__Source material__
------------------------

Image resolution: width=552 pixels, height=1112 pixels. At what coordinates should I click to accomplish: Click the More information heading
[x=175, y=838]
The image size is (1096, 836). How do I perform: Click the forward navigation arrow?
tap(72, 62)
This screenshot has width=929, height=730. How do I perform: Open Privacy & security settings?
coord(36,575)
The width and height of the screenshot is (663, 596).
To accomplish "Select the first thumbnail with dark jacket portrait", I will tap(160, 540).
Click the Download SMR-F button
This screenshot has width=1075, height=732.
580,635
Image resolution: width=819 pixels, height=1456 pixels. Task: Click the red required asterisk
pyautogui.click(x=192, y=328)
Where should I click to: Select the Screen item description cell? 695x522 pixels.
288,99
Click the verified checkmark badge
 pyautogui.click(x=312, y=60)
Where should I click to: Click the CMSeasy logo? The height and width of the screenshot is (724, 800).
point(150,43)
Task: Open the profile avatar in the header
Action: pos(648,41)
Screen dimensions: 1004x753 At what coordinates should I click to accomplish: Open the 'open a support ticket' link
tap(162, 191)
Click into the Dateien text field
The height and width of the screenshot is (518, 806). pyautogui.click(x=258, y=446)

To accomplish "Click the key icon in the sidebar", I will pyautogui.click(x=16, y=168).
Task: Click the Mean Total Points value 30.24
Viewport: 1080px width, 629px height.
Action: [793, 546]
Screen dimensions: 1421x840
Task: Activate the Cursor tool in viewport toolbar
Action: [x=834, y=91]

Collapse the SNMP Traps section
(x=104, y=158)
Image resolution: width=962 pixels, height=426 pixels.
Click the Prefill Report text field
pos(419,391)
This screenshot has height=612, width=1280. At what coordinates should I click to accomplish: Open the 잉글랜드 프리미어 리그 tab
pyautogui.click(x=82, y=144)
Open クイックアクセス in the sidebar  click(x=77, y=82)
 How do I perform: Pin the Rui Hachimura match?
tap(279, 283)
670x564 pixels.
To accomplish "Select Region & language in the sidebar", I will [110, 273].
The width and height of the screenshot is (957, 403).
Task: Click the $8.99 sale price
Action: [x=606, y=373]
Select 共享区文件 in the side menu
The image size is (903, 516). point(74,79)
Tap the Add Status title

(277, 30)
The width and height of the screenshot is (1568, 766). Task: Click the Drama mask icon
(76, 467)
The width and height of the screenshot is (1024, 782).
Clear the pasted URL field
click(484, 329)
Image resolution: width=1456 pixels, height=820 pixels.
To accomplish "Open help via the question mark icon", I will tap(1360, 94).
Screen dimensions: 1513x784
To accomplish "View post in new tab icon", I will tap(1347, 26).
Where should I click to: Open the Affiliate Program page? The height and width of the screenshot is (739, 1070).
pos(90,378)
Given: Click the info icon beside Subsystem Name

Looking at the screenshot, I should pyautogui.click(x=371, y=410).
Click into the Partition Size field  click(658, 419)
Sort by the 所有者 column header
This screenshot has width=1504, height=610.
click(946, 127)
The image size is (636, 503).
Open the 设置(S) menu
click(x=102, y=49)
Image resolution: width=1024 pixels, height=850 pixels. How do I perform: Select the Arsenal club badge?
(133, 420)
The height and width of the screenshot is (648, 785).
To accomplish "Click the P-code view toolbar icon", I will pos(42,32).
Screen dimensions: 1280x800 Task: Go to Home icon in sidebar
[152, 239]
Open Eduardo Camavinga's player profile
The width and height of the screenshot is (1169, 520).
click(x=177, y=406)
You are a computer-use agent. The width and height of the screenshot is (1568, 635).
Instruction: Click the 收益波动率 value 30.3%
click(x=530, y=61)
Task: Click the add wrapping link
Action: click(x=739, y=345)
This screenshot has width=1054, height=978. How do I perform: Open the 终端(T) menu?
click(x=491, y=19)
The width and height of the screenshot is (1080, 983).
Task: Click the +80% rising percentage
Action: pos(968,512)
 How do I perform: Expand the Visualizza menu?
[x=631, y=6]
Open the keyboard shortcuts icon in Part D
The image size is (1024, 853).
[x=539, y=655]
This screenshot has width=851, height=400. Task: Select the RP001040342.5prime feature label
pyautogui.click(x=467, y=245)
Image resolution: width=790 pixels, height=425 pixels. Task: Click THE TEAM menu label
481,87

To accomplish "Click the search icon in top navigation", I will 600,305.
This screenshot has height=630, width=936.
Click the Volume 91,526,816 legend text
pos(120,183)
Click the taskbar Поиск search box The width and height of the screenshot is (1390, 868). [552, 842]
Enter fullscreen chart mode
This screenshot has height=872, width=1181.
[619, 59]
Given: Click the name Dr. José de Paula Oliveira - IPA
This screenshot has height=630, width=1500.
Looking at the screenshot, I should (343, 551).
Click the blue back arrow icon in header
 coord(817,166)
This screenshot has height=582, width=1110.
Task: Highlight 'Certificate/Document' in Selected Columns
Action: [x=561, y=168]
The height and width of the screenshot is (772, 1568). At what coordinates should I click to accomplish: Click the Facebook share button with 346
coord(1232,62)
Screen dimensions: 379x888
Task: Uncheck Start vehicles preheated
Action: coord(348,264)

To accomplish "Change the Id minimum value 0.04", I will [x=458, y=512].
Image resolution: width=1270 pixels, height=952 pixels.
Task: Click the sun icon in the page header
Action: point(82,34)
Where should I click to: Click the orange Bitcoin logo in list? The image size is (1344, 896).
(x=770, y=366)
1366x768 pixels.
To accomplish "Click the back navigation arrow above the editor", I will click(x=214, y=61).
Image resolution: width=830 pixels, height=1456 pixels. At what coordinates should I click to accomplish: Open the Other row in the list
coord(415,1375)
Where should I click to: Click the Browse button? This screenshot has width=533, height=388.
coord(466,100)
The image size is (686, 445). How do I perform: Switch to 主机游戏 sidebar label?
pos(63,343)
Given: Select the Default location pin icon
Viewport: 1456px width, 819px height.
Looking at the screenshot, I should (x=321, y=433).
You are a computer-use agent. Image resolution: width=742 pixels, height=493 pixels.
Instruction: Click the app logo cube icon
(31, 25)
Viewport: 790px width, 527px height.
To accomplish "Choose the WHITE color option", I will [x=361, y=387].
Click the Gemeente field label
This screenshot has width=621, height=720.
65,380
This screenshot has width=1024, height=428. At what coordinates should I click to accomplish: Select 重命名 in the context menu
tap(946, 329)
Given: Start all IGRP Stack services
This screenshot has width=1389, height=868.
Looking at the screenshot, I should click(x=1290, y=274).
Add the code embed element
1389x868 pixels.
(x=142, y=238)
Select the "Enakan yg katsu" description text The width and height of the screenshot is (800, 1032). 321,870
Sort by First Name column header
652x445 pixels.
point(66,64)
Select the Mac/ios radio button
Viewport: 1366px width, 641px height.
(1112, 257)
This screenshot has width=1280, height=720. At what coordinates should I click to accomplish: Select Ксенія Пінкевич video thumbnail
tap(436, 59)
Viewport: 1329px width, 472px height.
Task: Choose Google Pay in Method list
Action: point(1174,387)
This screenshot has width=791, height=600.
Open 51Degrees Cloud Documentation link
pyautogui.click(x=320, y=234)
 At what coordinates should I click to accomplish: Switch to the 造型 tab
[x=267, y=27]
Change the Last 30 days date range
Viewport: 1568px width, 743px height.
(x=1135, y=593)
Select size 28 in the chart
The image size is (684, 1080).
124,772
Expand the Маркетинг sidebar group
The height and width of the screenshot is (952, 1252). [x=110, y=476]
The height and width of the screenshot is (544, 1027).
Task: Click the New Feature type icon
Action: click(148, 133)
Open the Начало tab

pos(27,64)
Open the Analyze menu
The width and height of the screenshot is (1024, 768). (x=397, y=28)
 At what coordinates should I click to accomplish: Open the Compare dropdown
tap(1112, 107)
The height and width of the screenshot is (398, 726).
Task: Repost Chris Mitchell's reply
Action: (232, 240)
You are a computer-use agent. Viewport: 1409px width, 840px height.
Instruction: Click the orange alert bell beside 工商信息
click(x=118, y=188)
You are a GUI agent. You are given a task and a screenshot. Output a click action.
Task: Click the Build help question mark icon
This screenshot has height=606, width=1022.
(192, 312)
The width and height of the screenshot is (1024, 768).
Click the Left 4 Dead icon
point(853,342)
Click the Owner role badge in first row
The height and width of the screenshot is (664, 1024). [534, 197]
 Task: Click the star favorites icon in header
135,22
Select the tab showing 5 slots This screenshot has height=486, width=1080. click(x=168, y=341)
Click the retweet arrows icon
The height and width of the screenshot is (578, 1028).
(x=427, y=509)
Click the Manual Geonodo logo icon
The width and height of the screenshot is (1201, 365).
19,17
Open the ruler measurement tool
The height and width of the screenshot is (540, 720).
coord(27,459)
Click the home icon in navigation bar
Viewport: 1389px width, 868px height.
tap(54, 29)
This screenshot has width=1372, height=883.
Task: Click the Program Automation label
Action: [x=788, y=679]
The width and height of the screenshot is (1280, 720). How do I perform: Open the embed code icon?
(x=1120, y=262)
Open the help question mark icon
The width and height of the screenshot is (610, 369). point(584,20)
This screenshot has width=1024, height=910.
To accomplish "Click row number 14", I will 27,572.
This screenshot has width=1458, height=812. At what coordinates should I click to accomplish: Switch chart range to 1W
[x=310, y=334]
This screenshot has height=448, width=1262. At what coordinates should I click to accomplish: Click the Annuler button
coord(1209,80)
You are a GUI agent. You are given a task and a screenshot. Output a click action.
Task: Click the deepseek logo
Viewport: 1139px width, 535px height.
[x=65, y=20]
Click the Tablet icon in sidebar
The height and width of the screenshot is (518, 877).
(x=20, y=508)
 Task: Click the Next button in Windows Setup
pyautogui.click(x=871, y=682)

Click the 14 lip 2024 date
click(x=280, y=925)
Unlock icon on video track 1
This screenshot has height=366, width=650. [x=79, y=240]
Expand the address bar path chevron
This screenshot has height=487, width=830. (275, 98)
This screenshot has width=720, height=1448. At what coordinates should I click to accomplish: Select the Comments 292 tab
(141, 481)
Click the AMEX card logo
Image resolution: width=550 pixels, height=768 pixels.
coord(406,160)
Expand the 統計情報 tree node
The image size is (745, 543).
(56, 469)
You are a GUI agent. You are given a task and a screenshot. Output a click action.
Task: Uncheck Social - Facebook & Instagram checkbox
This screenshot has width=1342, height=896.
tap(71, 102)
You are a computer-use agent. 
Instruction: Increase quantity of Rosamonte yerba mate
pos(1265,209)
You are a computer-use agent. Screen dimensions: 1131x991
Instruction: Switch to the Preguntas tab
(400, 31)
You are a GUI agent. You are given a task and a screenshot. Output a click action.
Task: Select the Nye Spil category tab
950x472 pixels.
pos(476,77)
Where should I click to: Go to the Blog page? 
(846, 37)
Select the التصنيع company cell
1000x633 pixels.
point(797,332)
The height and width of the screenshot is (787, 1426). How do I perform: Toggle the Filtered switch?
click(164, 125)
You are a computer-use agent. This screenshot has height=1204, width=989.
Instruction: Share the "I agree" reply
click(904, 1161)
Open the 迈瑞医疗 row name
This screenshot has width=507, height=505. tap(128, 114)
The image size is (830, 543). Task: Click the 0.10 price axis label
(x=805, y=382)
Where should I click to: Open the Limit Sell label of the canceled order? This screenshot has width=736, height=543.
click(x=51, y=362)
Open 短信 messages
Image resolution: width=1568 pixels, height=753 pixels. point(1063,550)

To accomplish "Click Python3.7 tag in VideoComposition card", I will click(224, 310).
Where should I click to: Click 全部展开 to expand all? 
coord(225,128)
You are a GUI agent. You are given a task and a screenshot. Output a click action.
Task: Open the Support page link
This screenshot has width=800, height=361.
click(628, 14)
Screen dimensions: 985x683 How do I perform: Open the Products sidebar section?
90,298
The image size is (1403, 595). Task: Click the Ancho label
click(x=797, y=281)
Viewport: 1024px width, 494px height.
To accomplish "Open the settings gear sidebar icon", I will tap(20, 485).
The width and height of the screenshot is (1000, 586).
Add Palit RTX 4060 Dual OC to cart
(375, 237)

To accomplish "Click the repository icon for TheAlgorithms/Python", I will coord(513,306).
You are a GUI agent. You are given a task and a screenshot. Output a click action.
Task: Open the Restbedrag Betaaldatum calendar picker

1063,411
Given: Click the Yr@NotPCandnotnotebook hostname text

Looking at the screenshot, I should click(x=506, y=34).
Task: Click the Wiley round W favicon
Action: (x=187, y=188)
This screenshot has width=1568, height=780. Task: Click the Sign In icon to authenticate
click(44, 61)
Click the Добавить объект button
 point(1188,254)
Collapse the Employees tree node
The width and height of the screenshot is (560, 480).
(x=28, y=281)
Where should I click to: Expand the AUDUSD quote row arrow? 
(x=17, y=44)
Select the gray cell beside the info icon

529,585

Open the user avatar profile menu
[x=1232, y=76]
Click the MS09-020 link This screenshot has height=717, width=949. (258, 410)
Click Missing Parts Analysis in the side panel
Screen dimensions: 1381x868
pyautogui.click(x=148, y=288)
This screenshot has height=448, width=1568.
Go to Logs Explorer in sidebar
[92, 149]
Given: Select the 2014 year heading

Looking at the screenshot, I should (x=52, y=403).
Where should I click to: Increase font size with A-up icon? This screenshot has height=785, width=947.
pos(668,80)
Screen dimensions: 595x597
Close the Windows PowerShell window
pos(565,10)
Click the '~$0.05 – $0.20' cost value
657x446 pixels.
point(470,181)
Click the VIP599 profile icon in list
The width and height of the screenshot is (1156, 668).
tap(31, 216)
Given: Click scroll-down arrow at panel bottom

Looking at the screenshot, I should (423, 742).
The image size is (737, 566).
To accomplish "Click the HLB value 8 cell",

------------------------

__Work item__
Show all lines from the data above in which the word "search" appears.

__Reply__
To accomplish "Click the search icon in top navigation", I will 600,305.
Click the taskbar Поиск search box The width and height of the screenshot is (1390, 868). [552, 842]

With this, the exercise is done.